◆ **TRAVAIL À FAIRE**:
Pouvez-vous prolonger l'entretien avec François-Xavier Verschave reproduit ci-dessous, en reprenant juste après la dernière phrase affichée ?

◆ **EXTRAIT RETENU**:
┄┄┄┄┄┄
Entretien avec François-Xavier Verschave, écrivain
La vérité est-elle si noire ?

Chargé de l’Emploi à la mairie de Saint-Fons, François-Xavier Verschave est
plus connu pour ses livres (Françafrique, Noir silence, Noir Chirac, etc.)
dénonçant les relations néocoloniales entre la France et l’Afrique. Considéré
parfois comme un exalté qui voit des complots partout, le président de
l’association Survie est respecté pour son travail de collecte d’informations et
pour ses engagements humanistes. Il annonce dans cet entretien qu’il portera en
justice la responsabilité de la France dans le génocide tutsi.


“J'ai découvert la Shoa en regardant un documentaire à la télé.
Après la guerre, on n'en parlait pas"
Lyon Capitale : Êtes-vous une grande gueule ?
F.-X. Verschave : Je le suis devenu par la force des choses. Je suis plutôt
timide. L’indignation est un ressort méconnu. Chercher la vérité est une
militance. On ne le fait pas si on n’en a rien à foutre. Je ne supporte pas
l’injustice, c’est une constitution. Je me souviens d’un dessin de Sempé où un
enfant dit : “Je veux un monde plus juste !” Et ses parents s’inquiètent :
“Qu’est-ce qu’on va faire de lui ?” Je suis un peu cet enfant, il faut faire
avec. C’est ça qui me meut.
┄┄┄┄┄┄
Entrées enregistrées
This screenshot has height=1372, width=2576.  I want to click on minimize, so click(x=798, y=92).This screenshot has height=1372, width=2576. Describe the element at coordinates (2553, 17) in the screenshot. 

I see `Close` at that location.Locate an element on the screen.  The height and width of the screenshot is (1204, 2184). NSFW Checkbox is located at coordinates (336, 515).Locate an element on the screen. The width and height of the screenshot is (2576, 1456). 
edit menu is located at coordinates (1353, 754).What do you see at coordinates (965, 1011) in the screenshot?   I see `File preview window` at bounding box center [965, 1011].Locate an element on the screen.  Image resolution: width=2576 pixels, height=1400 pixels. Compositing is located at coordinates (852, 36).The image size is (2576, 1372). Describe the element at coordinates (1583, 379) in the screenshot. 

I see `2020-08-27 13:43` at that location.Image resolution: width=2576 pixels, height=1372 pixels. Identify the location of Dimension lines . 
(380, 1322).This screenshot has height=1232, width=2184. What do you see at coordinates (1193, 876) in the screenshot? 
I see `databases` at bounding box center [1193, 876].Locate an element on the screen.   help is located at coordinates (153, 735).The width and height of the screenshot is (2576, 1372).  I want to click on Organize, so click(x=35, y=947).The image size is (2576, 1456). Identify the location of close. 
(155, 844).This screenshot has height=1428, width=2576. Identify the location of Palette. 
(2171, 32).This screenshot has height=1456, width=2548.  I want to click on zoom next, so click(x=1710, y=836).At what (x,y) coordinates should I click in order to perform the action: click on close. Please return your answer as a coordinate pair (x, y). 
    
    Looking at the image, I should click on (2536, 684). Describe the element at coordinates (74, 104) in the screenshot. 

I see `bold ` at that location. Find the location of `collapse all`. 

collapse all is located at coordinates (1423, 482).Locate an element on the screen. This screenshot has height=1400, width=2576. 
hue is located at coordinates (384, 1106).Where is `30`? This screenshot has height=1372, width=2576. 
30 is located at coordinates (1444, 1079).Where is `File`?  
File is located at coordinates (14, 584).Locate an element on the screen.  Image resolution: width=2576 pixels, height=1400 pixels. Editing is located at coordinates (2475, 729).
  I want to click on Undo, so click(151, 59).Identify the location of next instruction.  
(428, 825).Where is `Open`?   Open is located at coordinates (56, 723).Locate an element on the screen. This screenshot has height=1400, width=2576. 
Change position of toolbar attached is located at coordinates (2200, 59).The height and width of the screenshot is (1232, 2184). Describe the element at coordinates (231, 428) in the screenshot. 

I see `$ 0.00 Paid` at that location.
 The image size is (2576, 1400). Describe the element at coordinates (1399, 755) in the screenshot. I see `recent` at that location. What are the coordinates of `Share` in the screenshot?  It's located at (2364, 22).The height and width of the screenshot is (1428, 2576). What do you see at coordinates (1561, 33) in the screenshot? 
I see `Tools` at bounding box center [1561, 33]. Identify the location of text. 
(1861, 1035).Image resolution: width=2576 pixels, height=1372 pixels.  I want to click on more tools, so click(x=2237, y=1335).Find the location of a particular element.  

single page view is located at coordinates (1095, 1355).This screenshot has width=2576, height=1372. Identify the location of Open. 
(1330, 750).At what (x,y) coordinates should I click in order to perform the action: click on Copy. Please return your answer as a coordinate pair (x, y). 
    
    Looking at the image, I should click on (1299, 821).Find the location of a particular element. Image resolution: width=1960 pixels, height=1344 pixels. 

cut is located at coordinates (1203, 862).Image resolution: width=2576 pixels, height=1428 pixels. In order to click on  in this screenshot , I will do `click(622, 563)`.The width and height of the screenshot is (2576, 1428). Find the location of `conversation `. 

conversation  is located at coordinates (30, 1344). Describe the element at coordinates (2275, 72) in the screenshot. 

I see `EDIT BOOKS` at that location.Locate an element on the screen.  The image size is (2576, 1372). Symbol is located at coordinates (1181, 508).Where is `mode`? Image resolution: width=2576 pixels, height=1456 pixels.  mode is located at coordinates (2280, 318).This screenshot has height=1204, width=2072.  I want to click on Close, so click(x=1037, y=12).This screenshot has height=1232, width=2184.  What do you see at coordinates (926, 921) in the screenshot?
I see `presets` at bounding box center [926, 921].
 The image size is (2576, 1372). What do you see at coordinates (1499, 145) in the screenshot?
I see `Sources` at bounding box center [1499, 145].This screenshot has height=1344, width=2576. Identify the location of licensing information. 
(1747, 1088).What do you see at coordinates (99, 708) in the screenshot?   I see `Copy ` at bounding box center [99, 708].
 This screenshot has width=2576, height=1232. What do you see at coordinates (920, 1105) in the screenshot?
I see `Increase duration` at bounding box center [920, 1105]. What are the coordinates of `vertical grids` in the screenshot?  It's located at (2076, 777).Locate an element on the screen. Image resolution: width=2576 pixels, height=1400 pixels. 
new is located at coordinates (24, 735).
┄┄┄┄┄┄
◆ **RÉPONSE CI-DESSOUS**:
Vous avez écrit de nombreux livres qui traquent la vérité sur les relations
sulfureuses entre la France et l’Afrique. Pourquoi ?
En 1965, j’ai découvert la Shoah en regardant un documentaire à la télé. Ça fait
un choc. J’avais 20 ans, j’avais fait trois années d’études supérieures, je
lisais Le Monde tous les jours. Mais, après la guerre, on n’en parlait pas.
Bousquet a été condamné pour collaboration, pas pour participation à un
génocide. Je me suis demandé : “Comment ai-je pu arriver à l’âge de 20 ans en
ignorant l’événement le plus important du siècle ?” Et aussi : que ce se
passe-t-il d’essentiel aujourd’hui et dont on ne parle pas ? À l’époque, c’était
la faim dans le monde. Mais ce n’est que dans les années quatre-vingt que j’ai
rejoint l’association Survie, qui venait d’être créée.
En attaquant violemment la politique africaine de tous les présidents français
de la Ve République, ne favorisez-vous pas un “Tous pourris” qui rejoint les
discours du FN ?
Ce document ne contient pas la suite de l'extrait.